[Dataset excerpts — start]

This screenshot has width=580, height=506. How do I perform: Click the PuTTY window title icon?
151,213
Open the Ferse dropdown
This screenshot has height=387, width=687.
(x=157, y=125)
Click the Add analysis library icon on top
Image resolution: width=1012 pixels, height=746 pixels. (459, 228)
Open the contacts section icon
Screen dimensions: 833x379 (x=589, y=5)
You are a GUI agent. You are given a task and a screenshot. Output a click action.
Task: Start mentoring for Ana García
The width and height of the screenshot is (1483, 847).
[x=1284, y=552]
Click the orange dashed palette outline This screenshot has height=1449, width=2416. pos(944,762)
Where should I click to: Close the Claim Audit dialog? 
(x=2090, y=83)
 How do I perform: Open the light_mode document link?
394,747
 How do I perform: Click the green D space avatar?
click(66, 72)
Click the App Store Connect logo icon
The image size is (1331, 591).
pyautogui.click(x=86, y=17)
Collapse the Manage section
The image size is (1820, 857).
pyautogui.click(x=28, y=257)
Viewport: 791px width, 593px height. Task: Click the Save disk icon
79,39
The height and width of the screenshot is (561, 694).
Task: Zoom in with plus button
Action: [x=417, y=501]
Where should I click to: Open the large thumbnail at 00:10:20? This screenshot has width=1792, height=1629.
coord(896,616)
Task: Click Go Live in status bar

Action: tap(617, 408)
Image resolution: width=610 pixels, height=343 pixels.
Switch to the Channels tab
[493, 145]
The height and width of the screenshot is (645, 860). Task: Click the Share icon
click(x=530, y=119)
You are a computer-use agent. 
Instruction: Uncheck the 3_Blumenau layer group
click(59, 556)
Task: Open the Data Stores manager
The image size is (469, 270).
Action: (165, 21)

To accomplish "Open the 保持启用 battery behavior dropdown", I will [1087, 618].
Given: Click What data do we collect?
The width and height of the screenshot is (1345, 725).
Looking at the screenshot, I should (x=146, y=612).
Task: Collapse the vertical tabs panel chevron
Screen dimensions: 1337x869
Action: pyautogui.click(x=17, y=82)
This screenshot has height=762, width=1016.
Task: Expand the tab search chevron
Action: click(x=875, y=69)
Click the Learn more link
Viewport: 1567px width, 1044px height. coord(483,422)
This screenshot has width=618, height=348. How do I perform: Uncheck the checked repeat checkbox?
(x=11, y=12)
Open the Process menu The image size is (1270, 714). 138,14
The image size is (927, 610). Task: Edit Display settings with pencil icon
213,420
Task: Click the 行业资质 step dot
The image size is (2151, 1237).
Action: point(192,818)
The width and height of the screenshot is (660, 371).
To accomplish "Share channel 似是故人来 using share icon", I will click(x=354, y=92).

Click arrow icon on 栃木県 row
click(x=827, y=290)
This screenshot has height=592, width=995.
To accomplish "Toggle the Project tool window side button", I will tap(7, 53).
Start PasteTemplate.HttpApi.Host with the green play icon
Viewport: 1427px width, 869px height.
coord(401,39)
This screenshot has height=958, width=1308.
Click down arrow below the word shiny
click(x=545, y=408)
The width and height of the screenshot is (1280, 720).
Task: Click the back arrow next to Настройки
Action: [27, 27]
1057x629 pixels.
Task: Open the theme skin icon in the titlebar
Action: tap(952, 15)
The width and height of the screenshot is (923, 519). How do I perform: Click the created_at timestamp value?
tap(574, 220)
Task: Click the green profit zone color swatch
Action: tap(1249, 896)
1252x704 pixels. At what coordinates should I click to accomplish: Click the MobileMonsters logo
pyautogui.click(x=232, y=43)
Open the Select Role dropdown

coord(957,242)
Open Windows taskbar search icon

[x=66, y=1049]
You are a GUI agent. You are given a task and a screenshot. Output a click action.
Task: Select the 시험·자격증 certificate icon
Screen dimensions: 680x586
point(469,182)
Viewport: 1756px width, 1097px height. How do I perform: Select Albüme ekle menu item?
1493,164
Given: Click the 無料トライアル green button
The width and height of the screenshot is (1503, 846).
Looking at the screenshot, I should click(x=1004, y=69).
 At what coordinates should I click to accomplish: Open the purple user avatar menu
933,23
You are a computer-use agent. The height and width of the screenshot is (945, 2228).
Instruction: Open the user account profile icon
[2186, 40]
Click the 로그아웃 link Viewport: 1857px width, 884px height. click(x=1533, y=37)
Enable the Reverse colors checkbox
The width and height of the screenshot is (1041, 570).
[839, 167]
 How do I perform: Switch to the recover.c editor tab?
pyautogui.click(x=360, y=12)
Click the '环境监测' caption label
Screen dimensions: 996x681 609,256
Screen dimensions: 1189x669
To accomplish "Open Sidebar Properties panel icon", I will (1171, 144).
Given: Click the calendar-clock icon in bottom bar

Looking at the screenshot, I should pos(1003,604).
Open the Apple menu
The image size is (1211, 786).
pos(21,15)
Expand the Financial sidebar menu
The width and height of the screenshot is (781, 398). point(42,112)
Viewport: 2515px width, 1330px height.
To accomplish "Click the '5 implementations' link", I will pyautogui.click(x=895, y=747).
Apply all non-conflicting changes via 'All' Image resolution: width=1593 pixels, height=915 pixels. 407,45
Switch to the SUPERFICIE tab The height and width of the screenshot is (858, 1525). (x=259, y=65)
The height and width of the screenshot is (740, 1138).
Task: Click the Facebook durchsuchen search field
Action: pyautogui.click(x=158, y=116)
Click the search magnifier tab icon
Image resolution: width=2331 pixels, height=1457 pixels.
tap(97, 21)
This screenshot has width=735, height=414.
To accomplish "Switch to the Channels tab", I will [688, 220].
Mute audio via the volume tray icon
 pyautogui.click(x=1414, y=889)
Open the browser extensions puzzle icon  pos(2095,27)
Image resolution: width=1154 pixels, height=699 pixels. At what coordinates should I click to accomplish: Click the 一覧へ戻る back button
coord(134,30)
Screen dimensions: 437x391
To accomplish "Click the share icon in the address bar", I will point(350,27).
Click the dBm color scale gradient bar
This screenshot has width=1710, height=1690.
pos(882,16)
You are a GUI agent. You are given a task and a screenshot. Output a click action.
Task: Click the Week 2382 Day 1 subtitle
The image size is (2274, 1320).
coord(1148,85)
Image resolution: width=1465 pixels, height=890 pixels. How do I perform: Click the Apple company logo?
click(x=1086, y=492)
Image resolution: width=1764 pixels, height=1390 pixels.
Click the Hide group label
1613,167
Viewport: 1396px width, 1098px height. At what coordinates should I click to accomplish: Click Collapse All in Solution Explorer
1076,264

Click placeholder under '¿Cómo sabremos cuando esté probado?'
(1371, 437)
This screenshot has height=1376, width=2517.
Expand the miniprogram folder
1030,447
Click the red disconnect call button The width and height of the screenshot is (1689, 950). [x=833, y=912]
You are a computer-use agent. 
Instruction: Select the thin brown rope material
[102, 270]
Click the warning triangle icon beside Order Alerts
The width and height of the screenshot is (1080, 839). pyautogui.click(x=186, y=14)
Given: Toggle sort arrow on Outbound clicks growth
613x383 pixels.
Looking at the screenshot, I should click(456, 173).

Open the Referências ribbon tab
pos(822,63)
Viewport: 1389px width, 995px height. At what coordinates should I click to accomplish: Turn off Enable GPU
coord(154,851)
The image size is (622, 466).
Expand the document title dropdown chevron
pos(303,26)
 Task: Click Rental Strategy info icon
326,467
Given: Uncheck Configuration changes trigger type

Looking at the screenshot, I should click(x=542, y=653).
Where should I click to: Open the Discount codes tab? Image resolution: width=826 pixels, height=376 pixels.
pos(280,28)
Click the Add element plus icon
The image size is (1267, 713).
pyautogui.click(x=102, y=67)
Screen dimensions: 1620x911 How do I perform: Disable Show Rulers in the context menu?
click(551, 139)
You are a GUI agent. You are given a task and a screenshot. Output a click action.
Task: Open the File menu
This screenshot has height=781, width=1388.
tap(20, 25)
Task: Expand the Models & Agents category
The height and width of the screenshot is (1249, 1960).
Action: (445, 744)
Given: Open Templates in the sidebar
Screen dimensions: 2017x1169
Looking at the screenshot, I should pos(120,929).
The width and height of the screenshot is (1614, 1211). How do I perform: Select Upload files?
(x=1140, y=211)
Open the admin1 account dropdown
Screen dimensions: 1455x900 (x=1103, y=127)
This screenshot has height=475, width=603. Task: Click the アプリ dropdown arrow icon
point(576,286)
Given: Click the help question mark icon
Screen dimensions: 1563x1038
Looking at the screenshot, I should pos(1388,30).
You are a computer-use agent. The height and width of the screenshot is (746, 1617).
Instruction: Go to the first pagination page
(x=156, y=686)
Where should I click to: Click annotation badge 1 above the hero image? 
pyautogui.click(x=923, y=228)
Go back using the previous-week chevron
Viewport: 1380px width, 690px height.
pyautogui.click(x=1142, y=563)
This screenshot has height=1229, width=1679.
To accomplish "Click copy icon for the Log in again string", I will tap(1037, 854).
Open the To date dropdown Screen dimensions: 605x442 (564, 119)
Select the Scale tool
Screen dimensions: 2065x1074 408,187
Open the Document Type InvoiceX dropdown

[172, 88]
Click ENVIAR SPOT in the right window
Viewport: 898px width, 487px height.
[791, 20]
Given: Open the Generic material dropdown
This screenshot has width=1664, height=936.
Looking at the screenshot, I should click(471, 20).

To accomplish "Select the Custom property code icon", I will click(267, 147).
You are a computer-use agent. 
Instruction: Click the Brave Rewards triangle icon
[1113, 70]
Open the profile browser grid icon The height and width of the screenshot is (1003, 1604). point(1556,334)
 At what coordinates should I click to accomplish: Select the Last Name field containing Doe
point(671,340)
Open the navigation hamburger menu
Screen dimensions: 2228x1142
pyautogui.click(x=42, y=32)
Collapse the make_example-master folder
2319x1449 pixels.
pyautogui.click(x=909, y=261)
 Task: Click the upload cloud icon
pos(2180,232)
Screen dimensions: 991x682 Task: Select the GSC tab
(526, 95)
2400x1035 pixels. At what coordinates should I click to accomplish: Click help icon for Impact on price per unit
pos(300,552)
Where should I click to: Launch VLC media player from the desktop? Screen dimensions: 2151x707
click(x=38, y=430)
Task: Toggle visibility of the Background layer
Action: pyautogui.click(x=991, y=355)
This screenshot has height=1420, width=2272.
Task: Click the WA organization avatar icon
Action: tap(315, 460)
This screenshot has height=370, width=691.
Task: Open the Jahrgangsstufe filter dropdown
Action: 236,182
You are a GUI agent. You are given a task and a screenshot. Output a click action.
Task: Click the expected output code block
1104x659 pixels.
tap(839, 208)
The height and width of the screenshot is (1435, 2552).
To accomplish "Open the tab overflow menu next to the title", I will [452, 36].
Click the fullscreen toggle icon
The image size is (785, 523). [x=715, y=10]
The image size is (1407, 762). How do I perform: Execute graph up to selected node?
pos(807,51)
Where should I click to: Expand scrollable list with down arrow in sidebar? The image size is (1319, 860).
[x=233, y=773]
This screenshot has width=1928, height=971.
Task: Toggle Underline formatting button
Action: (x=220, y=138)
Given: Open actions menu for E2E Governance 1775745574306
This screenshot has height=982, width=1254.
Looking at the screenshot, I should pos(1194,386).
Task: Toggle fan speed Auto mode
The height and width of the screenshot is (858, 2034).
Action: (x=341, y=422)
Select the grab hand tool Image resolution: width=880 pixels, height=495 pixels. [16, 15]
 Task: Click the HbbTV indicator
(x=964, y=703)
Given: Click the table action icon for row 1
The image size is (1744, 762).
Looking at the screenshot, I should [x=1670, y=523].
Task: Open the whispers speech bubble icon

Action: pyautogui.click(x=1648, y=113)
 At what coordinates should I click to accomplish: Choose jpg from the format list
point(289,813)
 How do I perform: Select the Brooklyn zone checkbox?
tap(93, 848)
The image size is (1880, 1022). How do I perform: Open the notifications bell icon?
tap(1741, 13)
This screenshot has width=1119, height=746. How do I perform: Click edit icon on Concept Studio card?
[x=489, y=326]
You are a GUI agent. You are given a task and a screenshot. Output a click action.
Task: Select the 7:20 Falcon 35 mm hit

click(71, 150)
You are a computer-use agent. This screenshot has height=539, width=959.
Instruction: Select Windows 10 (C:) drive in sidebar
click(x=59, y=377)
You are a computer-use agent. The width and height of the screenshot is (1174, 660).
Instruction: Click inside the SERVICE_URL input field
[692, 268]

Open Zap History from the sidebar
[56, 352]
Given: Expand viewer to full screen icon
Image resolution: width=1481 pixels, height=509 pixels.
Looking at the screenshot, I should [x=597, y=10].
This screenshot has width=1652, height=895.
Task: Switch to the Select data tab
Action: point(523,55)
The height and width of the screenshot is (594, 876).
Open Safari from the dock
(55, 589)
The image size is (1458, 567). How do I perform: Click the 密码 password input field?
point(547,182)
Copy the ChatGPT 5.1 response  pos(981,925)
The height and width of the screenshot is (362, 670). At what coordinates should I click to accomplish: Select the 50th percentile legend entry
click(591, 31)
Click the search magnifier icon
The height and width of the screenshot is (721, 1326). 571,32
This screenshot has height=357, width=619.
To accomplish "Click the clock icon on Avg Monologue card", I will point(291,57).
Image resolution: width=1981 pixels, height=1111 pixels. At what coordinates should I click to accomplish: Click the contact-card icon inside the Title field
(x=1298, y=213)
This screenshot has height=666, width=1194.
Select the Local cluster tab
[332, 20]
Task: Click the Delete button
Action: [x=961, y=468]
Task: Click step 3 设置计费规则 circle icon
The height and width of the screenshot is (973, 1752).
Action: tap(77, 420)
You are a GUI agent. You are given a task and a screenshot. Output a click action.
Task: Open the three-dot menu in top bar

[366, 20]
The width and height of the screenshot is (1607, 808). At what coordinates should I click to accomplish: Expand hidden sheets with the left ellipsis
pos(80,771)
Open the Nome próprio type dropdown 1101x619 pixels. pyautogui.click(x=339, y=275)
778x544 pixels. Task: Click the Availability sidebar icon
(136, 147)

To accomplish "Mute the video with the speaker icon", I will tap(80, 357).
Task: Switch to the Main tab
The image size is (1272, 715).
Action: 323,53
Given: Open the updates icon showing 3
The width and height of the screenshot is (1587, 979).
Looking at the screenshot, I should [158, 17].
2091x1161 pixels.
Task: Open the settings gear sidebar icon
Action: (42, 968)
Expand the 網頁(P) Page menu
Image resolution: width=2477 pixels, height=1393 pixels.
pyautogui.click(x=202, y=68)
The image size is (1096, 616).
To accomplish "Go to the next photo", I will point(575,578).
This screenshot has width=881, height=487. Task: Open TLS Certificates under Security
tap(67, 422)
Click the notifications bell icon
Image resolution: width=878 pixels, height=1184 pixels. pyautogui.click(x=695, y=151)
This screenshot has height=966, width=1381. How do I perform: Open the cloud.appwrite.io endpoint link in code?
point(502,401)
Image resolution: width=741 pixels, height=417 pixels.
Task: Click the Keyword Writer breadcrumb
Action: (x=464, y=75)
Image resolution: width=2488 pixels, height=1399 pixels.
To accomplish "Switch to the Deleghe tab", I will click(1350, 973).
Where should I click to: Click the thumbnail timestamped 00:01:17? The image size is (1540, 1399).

[Dataset excerpts — finish]

[What to work on]
Scan each line of the entries above for the word "step" and report how many lines contain it, with nothing else.

[Response to the exercise]
2